### [AIM OF THE TASK]
Look in the data below for the line that has "Where should I click to: Expand", then print exactly every line from there through the line that has "Open the Связисты telephone photo thumbnail", leaving pictures out.

### [SUPPLIED MATERIAL]
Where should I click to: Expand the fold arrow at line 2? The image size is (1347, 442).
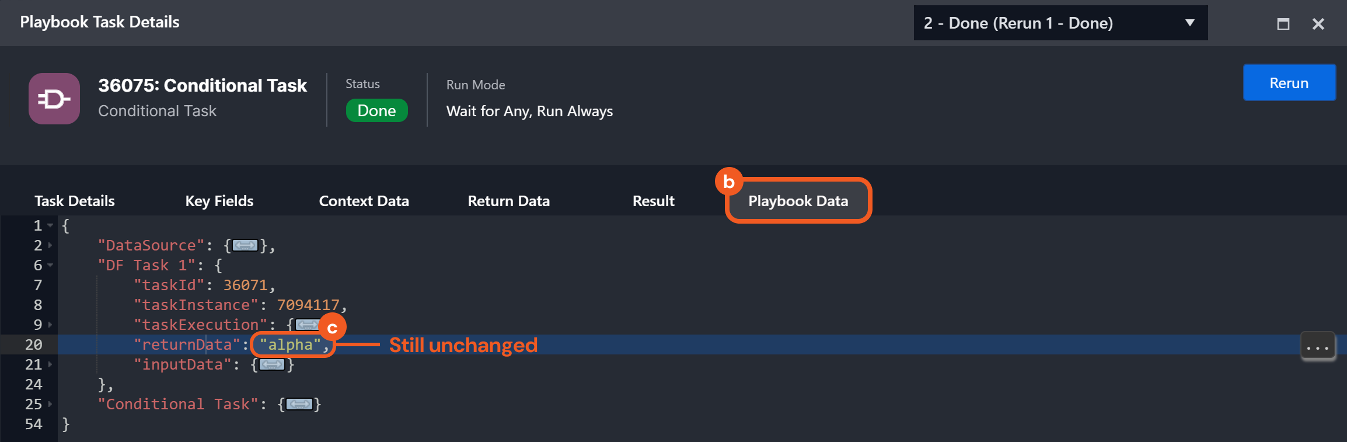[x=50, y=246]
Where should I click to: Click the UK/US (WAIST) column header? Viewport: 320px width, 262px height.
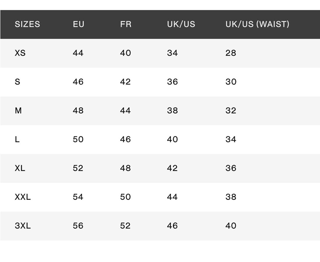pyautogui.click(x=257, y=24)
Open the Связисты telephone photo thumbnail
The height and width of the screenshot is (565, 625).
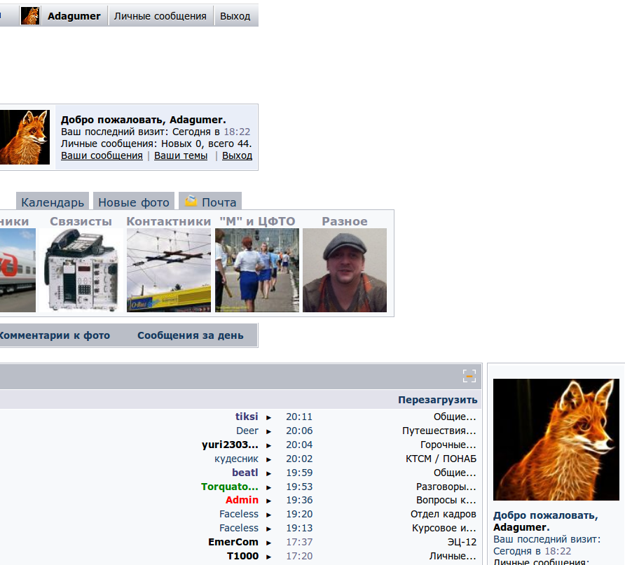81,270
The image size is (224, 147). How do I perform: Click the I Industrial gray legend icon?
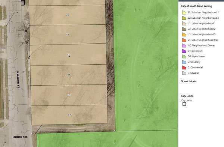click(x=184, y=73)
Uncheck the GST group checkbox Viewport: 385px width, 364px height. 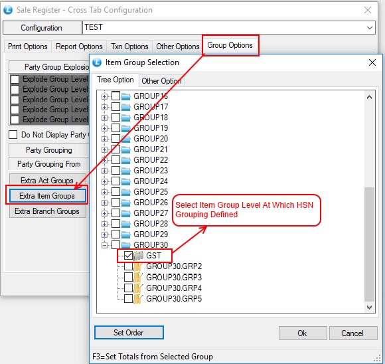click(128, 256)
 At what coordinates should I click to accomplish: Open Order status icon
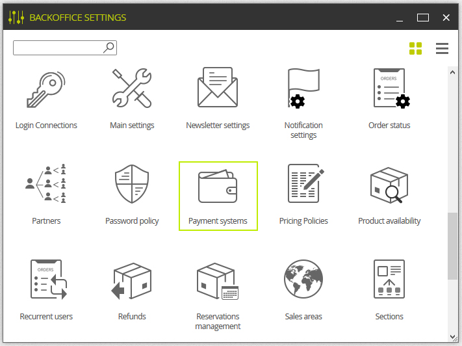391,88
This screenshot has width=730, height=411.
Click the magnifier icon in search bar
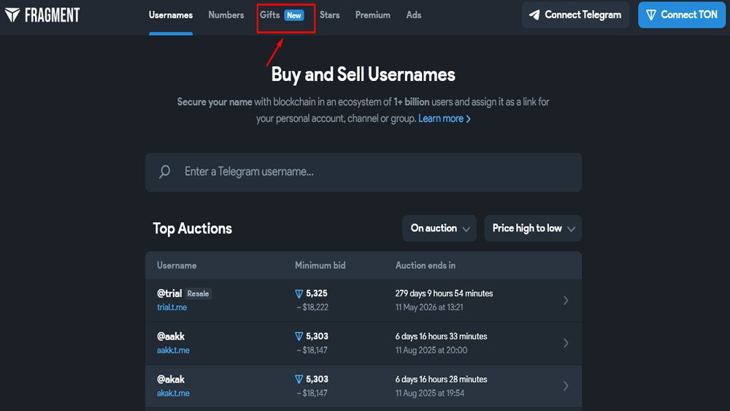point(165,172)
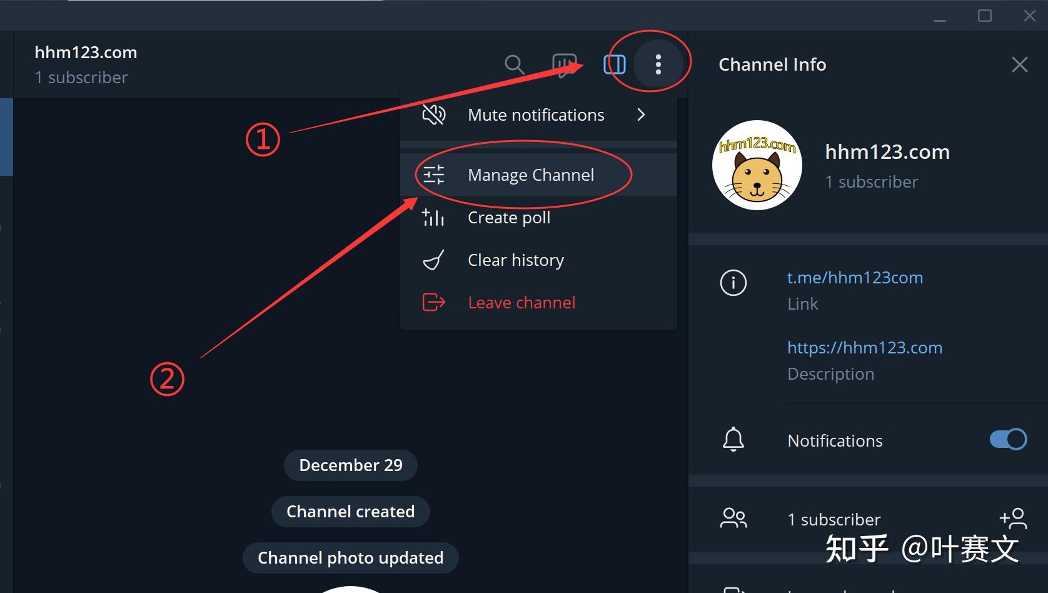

---

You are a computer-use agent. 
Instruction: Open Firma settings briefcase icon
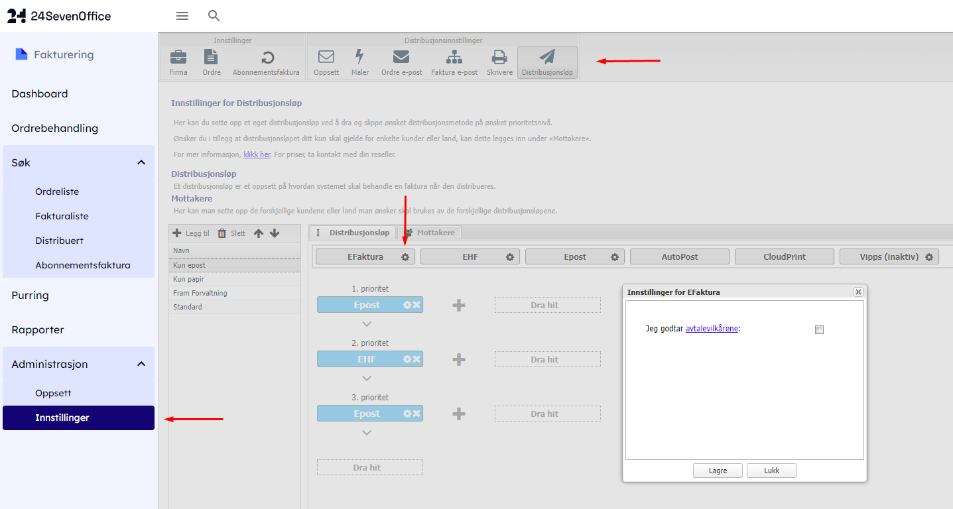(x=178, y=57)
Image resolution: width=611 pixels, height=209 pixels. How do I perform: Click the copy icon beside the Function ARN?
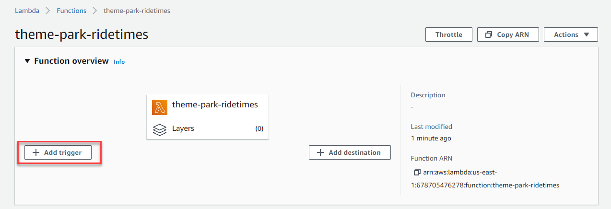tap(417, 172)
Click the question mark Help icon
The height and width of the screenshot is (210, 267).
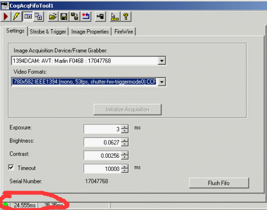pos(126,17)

### [PROBLEM SOLUTION]
Where should I click to: Expand the fold arrow at line 2? The image size is (1347, 442).
[x=50, y=246]
Where should I click to: Click the UK/US (WAIST) column header? Viewport: 320px width, 262px height.
pyautogui.click(x=257, y=24)
Open the Связисты telephone photo thumbnail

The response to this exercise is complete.